NB. Python has no native support for random numbers, so the above example will only work if you add from random import randint to the top of your program.

If you really want to practise your times tables, you might also like to try to the Visual Times Tables web-page that I created to help the children in my family.

## Predict, Run, Investigate

Open and read the Times Table Tester - Starter program.

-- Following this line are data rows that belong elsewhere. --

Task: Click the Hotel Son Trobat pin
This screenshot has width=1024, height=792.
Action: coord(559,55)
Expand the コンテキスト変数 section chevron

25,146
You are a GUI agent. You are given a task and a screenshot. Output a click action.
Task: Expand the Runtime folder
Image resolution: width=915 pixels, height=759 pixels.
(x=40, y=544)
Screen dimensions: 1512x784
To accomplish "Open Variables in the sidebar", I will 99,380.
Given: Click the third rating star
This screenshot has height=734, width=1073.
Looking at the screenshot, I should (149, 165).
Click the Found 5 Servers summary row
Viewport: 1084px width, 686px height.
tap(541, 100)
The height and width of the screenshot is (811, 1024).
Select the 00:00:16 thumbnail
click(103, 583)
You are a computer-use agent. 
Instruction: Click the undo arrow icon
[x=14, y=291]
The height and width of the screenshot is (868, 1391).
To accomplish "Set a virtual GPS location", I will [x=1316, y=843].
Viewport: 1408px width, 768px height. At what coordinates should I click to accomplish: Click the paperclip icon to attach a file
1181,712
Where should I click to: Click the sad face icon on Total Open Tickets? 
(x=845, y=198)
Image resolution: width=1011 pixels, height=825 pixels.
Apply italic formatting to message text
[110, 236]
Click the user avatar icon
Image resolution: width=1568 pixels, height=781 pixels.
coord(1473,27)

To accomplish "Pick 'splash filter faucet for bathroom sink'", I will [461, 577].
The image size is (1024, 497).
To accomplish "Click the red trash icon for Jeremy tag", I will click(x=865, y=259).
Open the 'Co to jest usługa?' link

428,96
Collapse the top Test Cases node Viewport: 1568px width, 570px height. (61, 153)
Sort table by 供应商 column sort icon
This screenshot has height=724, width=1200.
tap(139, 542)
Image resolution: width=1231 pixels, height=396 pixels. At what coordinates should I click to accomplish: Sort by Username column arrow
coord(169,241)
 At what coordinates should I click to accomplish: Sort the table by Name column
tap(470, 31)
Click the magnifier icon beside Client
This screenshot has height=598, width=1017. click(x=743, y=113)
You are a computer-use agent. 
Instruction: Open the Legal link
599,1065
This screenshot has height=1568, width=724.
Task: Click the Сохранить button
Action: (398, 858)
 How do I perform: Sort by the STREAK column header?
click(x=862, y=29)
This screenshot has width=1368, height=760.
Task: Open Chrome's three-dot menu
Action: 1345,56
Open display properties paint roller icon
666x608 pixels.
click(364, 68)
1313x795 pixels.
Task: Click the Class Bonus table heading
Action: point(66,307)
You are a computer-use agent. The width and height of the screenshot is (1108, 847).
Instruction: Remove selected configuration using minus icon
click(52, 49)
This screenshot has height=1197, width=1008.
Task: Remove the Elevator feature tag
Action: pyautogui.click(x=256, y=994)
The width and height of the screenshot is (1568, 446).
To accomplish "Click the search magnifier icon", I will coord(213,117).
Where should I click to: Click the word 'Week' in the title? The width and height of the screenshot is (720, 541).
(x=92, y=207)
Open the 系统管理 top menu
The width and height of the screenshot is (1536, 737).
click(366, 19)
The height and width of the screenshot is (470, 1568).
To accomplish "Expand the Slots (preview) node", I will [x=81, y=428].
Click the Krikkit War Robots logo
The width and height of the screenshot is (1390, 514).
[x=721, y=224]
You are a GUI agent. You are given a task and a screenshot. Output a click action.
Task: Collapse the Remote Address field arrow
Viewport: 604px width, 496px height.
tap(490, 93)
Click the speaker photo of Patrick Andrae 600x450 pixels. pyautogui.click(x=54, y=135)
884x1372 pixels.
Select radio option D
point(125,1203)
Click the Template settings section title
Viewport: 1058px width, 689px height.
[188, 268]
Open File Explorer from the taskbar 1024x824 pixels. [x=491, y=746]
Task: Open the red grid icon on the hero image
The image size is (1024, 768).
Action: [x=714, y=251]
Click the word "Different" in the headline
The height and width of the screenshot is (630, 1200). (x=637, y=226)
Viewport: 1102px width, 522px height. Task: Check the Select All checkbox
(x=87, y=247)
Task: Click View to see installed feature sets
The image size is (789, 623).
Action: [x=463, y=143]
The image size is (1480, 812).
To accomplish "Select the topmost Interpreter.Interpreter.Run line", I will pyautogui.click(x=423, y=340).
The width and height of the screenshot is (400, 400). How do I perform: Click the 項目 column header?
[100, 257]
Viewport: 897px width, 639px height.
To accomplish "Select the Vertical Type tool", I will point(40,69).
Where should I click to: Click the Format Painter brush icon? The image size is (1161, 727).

1. What is the variable on line 1 for?
2. Line 3 contains a mixture of variables and fixed text - can you see what it will print?
3. What do you think will happen when you run the program?
4. Could you update the program so that it counts from 2 to 12 instead of 0 to 9?
5. Which two variables do you need to be able to calculate the correct answer on each line?
6. Can you add the correct answer to each line, so that the two times table is printed?
7. How would you print a different table?  Could you ask the user which one they want?

## Modify

Take a copy of the Times Table Tester - Starter program and modify it so that:

1. The user is asked ten questions from the times tables
2. only questions from 2 x 2 up to 12 x 12 (i.e. you don't need 1 x 1 or anything bigger) are asked
3. the user is told whether their answer is right or wrong
4. the program keeps a score, and tells the user their score at the end
5. it is clear and easy to use

The minimum output is the questions and the score, but you can add extra text to make it easy to understand.

### Extension

If you found that quite straightforward, you could add some extra features. What about asking if they want another go, and then comparing their score with the previous one? There are lots of things that you could add to this program. You could use the random function to ask a questions at random, rather than asking them in order. How about making sure that the user doesn't get the same question twice in a row - or twice in a set of 10 questions? For a real challenge, how about displaying an array to represent the calculation, as I've done with the spots on my times table tester page.